### Texte de lecture

Le défi des différents niveaux de gestion

Avez-vous déjà occupé une fonction de leadership et rencontré des défis particuliers? Avec le recul, vous avez peut-être vu certaines situations d’un oeil différent… Ou encore, vous avez connu ou côtoyé de près un nouveau leader qui en a «patiné un coup» à son entrée en fonction. Les organisations comptent différents niveaux de leadership, et chacun comporte sa part de défis: en voici un bref portrait.

Source: Pixabay.com
Source: Pixabay.com

Le défi des différents niveaux de gestion

Le concept de niveaux de gestion a été largement couvert dans la recherche et les publications de consultants. Je trouve intéressants les travaux du Pr. Elliott Jaques sur le concept de « Requisite organisation» (1) parce qu’on y aborde notamment la question des niveaux de management requis dans une organisation pour que celle-ci soit fonctionnelle et des conséquences lorsque ces niveaux ne sont pas implantés adéquatement. Ce concept a été largement repris et vulgarisé par Ram Charan et ses co-auteurs dans leur best-seller sur le thème du leardership pipeline (2).

######
### Extraits d'enregistrements

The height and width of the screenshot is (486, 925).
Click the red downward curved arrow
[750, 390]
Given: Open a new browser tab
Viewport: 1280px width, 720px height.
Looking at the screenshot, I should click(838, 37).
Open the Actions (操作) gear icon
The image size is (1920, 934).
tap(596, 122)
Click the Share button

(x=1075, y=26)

######

§ **Consigne écrite 1**:
Répondez aux questions suivantes à partir du texte sur les niveaux de gestion.
(a) Selon le texte, que comporte chacun des niveaux de leadership d'une organisation?
(b) Quel concept du Pr. Elliott Jaques le texte mentionne-t-il?
(c) Qui a largement repris et vulgarisé ce concept?
§ **Consigne écrite 2**: Modifiez le passage du texte sur les niveaux de gestion qui commence par « Le défi des différents niveaux de gestion » et s'arrête après « un bref portrait. », en remplaçant « niveaux de leadership » par « paliers de direction ».

§ **Solution proposée 1**:
(a) Chacun comporte sa part de défis.
(b) Le concept de « Requisite organisation ».
(c) Ram Charan et ses co-auteurs.

§ **Solution proposée 2**:
Le défi des différents niveaux de gestion

Avez-vous déjà occupé une fonction de leadership et rencontré des défis particuliers? Avec le recul, vous avez peut-être vu certaines situations d’un oeil différent… Ou encore, vous avez connu ou côtoyé de près un nouveau leader qui en a «patiné un coup» à son entrée en fonction. Les organisations comptent différents paliers de direction, et chacun comporte sa part de défis: en voici un bref portrait.